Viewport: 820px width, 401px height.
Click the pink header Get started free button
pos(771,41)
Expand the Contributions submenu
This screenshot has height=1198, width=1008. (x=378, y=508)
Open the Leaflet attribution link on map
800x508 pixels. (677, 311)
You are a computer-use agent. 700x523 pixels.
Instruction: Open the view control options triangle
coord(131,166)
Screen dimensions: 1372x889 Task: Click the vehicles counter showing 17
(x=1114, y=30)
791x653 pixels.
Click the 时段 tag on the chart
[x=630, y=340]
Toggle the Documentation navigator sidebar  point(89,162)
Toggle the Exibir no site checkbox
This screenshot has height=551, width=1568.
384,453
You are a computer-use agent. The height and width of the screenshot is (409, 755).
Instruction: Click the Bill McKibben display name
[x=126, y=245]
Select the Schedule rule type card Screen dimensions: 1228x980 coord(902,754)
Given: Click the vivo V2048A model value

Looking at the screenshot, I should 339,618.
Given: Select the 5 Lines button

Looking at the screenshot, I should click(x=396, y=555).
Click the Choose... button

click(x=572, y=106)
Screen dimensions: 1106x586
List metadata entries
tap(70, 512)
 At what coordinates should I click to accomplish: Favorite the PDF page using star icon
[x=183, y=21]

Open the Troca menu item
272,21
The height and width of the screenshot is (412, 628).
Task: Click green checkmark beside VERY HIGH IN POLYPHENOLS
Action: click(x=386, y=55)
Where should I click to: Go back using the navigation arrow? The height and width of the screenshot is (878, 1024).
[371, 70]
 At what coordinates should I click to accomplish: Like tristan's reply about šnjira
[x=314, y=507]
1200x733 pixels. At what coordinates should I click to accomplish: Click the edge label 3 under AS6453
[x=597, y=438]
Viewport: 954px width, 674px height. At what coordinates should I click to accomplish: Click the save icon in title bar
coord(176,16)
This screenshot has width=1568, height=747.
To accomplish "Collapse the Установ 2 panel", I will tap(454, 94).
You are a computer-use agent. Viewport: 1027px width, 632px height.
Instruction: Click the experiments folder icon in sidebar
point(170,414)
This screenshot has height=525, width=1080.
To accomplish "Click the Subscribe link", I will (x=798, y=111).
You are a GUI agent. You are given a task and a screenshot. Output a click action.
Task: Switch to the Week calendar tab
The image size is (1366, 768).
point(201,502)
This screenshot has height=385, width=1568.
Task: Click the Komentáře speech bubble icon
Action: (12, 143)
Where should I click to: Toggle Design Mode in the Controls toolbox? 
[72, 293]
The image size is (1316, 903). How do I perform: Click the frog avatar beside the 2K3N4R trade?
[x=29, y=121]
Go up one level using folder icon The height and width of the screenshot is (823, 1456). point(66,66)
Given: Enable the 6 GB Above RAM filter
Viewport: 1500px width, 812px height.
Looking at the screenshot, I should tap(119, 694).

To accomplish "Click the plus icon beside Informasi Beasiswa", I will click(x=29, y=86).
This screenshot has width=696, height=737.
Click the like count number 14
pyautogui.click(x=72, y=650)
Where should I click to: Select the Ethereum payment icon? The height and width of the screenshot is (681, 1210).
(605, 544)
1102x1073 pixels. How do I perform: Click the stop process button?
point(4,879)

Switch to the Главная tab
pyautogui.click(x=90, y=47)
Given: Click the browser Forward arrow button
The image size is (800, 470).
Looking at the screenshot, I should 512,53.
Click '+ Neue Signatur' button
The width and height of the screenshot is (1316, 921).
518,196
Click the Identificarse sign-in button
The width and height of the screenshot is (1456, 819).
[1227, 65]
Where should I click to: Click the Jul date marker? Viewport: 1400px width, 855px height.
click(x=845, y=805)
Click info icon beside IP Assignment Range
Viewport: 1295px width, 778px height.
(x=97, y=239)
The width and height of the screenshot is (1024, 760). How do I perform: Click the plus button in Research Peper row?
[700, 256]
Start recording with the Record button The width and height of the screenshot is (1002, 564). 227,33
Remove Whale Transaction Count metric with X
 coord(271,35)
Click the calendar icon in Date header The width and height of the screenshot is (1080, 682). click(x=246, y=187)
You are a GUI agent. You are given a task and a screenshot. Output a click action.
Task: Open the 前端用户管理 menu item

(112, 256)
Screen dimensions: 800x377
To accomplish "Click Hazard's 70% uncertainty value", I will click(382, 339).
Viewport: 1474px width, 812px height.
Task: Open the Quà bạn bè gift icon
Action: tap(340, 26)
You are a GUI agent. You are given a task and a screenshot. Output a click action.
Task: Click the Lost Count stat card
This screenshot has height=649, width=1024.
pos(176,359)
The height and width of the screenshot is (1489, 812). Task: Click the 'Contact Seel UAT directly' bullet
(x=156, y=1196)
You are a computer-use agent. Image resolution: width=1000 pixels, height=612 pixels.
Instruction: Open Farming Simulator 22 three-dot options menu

· · · · · · ·

▶ **What to produce**:
Print the listing in full, exactly as given.

▶ **Response to this exercise**:
Viewport: 820px width, 401px height.
Click the pink header Get started free button
pos(771,41)
Expand the Contributions submenu
This screenshot has height=1198, width=1008. (x=378, y=508)
Open the Leaflet attribution link on map
800x508 pixels. (677, 311)
You are a computer-use agent. 700x523 pixels.
Instruction: Open the view control options triangle
coord(131,166)
Screen dimensions: 1372x889 Task: Click the vehicles counter showing 17
(x=1114, y=30)
791x653 pixels.
Click the 时段 tag on the chart
[x=630, y=340]
Toggle the Documentation navigator sidebar  point(89,162)
Toggle the Exibir no site checkbox
This screenshot has height=551, width=1568.
384,453
You are a computer-use agent. The height and width of the screenshot is (409, 755).
Instruction: Click the Bill McKibben display name
[x=126, y=245]
Select the Schedule rule type card Screen dimensions: 1228x980 coord(902,754)
Given: Click the vivo V2048A model value

Looking at the screenshot, I should 339,618.
Given: Select the 5 Lines button

Looking at the screenshot, I should click(x=396, y=555).
Click the Choose... button

click(x=572, y=106)
Screen dimensions: 1106x586
List metadata entries
tap(70, 512)
 At what coordinates should I click to accomplish: Favorite the PDF page using star icon
[x=183, y=21]

Open the Troca menu item
272,21
The height and width of the screenshot is (412, 628).
Task: Click green checkmark beside VERY HIGH IN POLYPHENOLS
Action: click(x=386, y=55)
Where should I click to: Go back using the navigation arrow? The height and width of the screenshot is (878, 1024).
[371, 70]
 At what coordinates should I click to accomplish: Like tristan's reply about šnjira
[x=314, y=507]
1200x733 pixels. At what coordinates should I click to accomplish: Click the edge label 3 under AS6453
[x=597, y=438]
Viewport: 954px width, 674px height. At what coordinates should I click to accomplish: Click the save icon in title bar
coord(176,16)
This screenshot has width=1568, height=747.
To accomplish "Collapse the Установ 2 panel", I will tap(454, 94).
You are a computer-use agent. Viewport: 1027px width, 632px height.
Instruction: Click the experiments folder icon in sidebar
point(170,414)
This screenshot has height=525, width=1080.
To accomplish "Click the Subscribe link", I will (x=798, y=111).
You are a GUI agent. You are given a task and a screenshot. Output a click action.
Task: Switch to the Week calendar tab
The image size is (1366, 768).
point(201,502)
This screenshot has height=385, width=1568.
Task: Click the Komentáře speech bubble icon
Action: (12, 143)
Where should I click to: Toggle Design Mode in the Controls toolbox? 
[72, 293]
The image size is (1316, 903). How do I perform: Click the frog avatar beside the 2K3N4R trade?
[x=29, y=121]
Go up one level using folder icon The height and width of the screenshot is (823, 1456). point(66,66)
Given: Enable the 6 GB Above RAM filter
Viewport: 1500px width, 812px height.
Looking at the screenshot, I should tap(119, 694).

To accomplish "Click the plus icon beside Informasi Beasiswa", I will click(x=29, y=86).
This screenshot has width=696, height=737.
Click the like count number 14
pyautogui.click(x=72, y=650)
Where should I click to: Select the Ethereum payment icon? The height and width of the screenshot is (681, 1210).
(605, 544)
1102x1073 pixels. How do I perform: Click the stop process button?
point(4,879)

Switch to the Главная tab
pyautogui.click(x=90, y=47)
Given: Click the browser Forward arrow button
The image size is (800, 470).
Looking at the screenshot, I should 512,53.
Click '+ Neue Signatur' button
The width and height of the screenshot is (1316, 921).
518,196
Click the Identificarse sign-in button
The width and height of the screenshot is (1456, 819).
[1227, 65]
Where should I click to: Click the Jul date marker? Viewport: 1400px width, 855px height.
click(x=845, y=805)
Click info icon beside IP Assignment Range
Viewport: 1295px width, 778px height.
(x=97, y=239)
The width and height of the screenshot is (1024, 760). How do I perform: Click the plus button in Research Peper row?
[700, 256]
Start recording with the Record button The width and height of the screenshot is (1002, 564). 227,33
Remove Whale Transaction Count metric with X
 coord(271,35)
Click the calendar icon in Date header The width and height of the screenshot is (1080, 682). click(x=246, y=187)
You are a GUI agent. You are given a task and a screenshot. Output a click action.
Task: Open the 前端用户管理 menu item

(112, 256)
Screen dimensions: 800x377
To accomplish "Click Hazard's 70% uncertainty value", I will click(382, 339).
Viewport: 1474px width, 812px height.
Task: Open the Quà bạn bè gift icon
Action: tap(340, 26)
You are a GUI agent. You are given a task and a screenshot. Output a click action.
Task: Click the Lost Count stat card
This screenshot has height=649, width=1024.
pos(176,359)
The height and width of the screenshot is (1489, 812). Task: Click the 'Contact Seel UAT directly' bullet
(x=156, y=1196)
You are a computer-use agent. Image resolution: width=1000 pixels, height=612 pixels.
Instruction: Open Farming Simulator 22 three-dot options menu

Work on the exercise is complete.